**Problem description**
Copy out each line from the material where the word "Next" is found.

**Data extracts**
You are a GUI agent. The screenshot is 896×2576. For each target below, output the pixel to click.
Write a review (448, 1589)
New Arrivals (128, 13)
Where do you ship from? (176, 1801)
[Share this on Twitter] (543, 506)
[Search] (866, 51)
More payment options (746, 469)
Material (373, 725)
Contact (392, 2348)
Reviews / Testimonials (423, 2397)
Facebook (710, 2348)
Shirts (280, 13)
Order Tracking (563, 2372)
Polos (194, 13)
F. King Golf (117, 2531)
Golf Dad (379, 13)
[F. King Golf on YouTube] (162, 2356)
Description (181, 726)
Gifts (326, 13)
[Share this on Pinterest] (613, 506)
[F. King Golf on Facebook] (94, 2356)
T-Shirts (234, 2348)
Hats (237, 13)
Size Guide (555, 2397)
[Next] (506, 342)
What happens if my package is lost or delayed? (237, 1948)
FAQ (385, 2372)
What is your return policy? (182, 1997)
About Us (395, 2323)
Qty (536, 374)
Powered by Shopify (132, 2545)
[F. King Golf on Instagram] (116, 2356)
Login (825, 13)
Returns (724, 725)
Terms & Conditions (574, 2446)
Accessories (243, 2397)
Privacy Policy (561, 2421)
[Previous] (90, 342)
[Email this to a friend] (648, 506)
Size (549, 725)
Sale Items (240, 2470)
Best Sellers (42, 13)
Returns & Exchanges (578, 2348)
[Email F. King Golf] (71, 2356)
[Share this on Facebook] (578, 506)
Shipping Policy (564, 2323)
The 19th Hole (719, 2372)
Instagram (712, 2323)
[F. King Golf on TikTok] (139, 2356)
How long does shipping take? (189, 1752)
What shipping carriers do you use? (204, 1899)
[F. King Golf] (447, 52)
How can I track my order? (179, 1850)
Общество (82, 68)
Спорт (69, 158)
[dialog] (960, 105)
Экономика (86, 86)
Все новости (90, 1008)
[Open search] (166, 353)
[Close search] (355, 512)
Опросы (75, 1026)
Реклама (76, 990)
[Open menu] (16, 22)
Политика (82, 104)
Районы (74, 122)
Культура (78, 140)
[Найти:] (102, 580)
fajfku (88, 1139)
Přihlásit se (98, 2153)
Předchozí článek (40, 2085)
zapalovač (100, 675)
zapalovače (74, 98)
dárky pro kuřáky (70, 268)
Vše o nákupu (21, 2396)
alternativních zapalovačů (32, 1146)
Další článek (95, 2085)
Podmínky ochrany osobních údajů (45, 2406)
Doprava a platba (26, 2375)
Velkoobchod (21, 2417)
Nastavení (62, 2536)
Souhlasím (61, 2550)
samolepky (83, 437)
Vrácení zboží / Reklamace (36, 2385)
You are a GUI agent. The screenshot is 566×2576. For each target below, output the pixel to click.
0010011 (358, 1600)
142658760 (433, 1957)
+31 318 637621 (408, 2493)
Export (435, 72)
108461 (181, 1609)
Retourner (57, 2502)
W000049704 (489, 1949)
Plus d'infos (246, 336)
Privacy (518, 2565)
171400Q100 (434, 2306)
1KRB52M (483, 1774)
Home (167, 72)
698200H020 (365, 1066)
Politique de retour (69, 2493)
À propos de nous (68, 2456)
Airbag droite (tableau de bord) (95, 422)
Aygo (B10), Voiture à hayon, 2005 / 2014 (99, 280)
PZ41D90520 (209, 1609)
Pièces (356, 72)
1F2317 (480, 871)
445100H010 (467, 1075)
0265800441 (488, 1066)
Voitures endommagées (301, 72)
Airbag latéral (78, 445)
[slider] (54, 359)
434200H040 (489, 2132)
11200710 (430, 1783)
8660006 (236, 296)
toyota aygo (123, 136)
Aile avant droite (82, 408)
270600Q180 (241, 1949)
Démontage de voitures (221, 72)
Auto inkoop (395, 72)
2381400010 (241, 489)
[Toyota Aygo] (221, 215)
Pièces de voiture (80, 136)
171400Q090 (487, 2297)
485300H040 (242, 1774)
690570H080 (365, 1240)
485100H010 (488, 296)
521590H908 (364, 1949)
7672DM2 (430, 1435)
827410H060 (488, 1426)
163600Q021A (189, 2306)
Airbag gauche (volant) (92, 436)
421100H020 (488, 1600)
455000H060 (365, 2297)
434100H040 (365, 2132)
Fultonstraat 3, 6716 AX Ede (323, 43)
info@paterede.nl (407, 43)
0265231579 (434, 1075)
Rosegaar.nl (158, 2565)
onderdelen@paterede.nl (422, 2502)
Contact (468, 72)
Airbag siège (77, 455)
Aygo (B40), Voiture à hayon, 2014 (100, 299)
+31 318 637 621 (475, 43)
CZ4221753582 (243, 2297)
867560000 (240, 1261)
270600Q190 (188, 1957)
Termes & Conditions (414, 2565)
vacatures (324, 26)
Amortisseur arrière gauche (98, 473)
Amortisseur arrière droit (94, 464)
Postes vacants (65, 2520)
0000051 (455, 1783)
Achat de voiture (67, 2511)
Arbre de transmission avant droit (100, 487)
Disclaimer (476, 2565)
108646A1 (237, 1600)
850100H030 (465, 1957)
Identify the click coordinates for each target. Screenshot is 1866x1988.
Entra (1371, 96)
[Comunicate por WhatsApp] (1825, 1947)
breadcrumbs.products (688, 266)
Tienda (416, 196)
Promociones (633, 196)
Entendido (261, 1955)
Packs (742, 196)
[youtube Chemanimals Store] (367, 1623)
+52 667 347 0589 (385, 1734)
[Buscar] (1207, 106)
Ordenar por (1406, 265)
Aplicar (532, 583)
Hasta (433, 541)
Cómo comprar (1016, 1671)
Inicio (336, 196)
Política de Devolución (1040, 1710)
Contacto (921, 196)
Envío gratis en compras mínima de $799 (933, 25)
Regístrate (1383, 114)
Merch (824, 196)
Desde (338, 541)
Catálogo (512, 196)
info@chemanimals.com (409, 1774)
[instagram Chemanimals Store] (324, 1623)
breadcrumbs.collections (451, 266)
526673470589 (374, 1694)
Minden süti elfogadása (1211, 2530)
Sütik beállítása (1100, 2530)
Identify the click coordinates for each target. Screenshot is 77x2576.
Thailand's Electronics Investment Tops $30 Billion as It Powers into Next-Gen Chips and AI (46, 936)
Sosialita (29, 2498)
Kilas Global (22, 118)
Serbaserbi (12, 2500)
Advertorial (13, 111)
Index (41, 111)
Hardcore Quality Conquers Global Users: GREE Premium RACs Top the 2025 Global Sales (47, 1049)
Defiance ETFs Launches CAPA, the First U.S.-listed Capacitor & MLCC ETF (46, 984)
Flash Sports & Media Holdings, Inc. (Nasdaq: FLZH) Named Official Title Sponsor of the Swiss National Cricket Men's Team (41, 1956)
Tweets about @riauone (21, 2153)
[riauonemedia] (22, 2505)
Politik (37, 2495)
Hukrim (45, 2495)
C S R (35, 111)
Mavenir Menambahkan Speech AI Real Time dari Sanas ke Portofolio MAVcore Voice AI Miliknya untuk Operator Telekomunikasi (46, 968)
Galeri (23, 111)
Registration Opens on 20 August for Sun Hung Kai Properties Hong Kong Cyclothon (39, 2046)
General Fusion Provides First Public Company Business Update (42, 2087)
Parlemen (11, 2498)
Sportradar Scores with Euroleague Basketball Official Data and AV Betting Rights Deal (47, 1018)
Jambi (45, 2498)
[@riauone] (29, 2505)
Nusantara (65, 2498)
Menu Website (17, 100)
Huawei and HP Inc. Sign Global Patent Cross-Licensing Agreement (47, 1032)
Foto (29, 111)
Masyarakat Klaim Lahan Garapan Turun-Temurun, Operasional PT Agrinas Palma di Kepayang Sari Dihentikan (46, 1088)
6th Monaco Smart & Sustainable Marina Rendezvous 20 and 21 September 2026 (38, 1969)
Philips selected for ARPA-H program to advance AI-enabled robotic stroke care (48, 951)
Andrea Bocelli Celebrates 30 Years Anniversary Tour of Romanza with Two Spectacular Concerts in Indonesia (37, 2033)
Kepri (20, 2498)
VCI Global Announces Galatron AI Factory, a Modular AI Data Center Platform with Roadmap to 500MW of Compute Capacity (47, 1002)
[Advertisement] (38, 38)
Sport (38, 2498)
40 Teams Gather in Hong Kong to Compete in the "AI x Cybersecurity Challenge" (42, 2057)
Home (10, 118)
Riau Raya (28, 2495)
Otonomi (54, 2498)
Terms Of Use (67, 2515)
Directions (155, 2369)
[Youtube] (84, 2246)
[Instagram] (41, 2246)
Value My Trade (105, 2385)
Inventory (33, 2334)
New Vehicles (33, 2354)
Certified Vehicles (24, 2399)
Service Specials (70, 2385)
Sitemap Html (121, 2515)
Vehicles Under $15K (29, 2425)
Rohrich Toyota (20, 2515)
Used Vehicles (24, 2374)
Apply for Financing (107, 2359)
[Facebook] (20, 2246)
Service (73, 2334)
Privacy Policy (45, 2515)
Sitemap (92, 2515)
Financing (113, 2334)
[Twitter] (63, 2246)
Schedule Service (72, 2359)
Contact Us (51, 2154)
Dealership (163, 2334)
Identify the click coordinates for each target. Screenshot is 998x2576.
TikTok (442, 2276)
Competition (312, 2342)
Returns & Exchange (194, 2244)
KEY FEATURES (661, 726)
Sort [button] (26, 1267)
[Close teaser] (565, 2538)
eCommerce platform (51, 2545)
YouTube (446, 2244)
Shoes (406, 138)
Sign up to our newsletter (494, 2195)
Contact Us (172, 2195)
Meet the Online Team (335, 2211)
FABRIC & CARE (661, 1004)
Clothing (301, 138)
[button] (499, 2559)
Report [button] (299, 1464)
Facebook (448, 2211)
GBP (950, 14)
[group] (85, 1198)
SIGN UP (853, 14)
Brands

**Answer section**
[Next] (506, 342)
Thailand's Electronics Investment Tops $30 Billion as It Powers into Next-Gen Chips and AI (46, 936)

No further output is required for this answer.